* _TO DO_:
Reproduce the data below, swapping each occurrence of "Instruction" for "Goal" and leaving everything else unchanged.

════════════════

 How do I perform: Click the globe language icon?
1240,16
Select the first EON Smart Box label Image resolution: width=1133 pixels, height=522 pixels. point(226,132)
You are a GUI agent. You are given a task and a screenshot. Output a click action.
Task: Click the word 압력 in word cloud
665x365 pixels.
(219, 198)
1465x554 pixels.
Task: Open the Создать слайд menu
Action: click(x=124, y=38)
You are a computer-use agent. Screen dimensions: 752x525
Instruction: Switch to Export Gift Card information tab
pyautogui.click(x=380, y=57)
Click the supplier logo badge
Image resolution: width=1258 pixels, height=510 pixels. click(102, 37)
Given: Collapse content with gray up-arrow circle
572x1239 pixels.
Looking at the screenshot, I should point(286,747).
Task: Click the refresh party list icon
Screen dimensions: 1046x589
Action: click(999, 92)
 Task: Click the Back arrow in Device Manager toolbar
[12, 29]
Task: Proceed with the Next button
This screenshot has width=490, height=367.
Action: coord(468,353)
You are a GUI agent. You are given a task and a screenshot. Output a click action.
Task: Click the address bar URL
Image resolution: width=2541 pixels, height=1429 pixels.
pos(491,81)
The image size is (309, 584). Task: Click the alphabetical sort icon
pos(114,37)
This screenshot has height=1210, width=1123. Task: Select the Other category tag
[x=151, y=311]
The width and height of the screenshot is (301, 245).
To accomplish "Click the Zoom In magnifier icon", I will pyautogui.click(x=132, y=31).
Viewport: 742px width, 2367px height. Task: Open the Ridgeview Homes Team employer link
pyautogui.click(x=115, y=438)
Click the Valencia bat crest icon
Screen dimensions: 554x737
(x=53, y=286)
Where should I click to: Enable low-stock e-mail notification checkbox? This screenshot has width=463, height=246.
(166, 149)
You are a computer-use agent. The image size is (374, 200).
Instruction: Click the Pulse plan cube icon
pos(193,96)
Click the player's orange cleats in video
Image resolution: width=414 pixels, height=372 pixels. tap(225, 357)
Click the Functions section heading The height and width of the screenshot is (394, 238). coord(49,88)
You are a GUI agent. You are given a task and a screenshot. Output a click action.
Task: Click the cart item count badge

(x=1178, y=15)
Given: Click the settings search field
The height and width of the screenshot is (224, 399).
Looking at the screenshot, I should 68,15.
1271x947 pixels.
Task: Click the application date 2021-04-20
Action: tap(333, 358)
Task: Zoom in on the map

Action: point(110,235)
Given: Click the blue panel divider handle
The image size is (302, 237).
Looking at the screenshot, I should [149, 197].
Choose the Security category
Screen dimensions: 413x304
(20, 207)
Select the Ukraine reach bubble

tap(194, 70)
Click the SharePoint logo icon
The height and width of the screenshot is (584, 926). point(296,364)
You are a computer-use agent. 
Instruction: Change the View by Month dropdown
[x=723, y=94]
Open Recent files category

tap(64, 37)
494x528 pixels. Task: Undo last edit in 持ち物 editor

════════════════

* _EXERCISE RESULT_:
 How do I perform: Click the globe language icon?
1240,16
Select the first EON Smart Box label Image resolution: width=1133 pixels, height=522 pixels. point(226,132)
You are a GUI agent. You are given a task and a screenshot. Output a click action.
Task: Click the word 압력 in word cloud
665x365 pixels.
(219, 198)
1465x554 pixels.
Task: Open the Создать слайд menu
Action: click(x=124, y=38)
You are a computer-use agent. Screen dimensions: 752x525
Goal: Switch to Export Gift Card information tab
pyautogui.click(x=380, y=57)
Click the supplier logo badge
Image resolution: width=1258 pixels, height=510 pixels. click(102, 37)
Given: Collapse content with gray up-arrow circle
572x1239 pixels.
Looking at the screenshot, I should point(286,747).
Task: Click the refresh party list icon
Screen dimensions: 1046x589
Action: click(999, 92)
 Task: Click the Back arrow in Device Manager toolbar
[12, 29]
Task: Proceed with the Next button
This screenshot has width=490, height=367.
Action: coord(468,353)
You are a GUI agent. You are given a task and a screenshot. Output a click action.
Task: Click the address bar URL
Image resolution: width=2541 pixels, height=1429 pixels.
pos(491,81)
The image size is (309, 584). Task: Click the alphabetical sort icon
pos(114,37)
This screenshot has height=1210, width=1123. Task: Select the Other category tag
[x=151, y=311]
The width and height of the screenshot is (301, 245).
To accomplish "Click the Zoom In magnifier icon", I will pyautogui.click(x=132, y=31).
Viewport: 742px width, 2367px height. Task: Open the Ridgeview Homes Team employer link
pyautogui.click(x=115, y=438)
Click the Valencia bat crest icon
Screen dimensions: 554x737
(x=53, y=286)
Where should I click to: Enable low-stock e-mail notification checkbox? This screenshot has width=463, height=246.
(166, 149)
You are a computer-use agent. The image size is (374, 200).
Goal: Click the Pulse plan cube icon
pos(193,96)
Click the player's orange cleats in video
Image resolution: width=414 pixels, height=372 pixels. tap(225, 357)
Click the Functions section heading The height and width of the screenshot is (394, 238). coord(49,88)
You are a GUI agent. You are given a task and a screenshot. Output a click action.
Task: Click the cart item count badge

(x=1178, y=15)
Given: Click the settings search field
The height and width of the screenshot is (224, 399).
Looking at the screenshot, I should 68,15.
1271x947 pixels.
Task: Click the application date 2021-04-20
Action: tap(333, 358)
Task: Zoom in on the map

Action: point(110,235)
Given: Click the blue panel divider handle
The image size is (302, 237).
Looking at the screenshot, I should [149, 197].
Choose the Security category
Screen dimensions: 413x304
(20, 207)
Select the Ukraine reach bubble

tap(194, 70)
Click the SharePoint logo icon
The height and width of the screenshot is (584, 926). point(296,364)
You are a computer-use agent. 
Goal: Change the View by Month dropdown
[x=723, y=94]
Open Recent files category

tap(64, 37)
494x528 pixels. Task: Undo last edit in 持ち物 editor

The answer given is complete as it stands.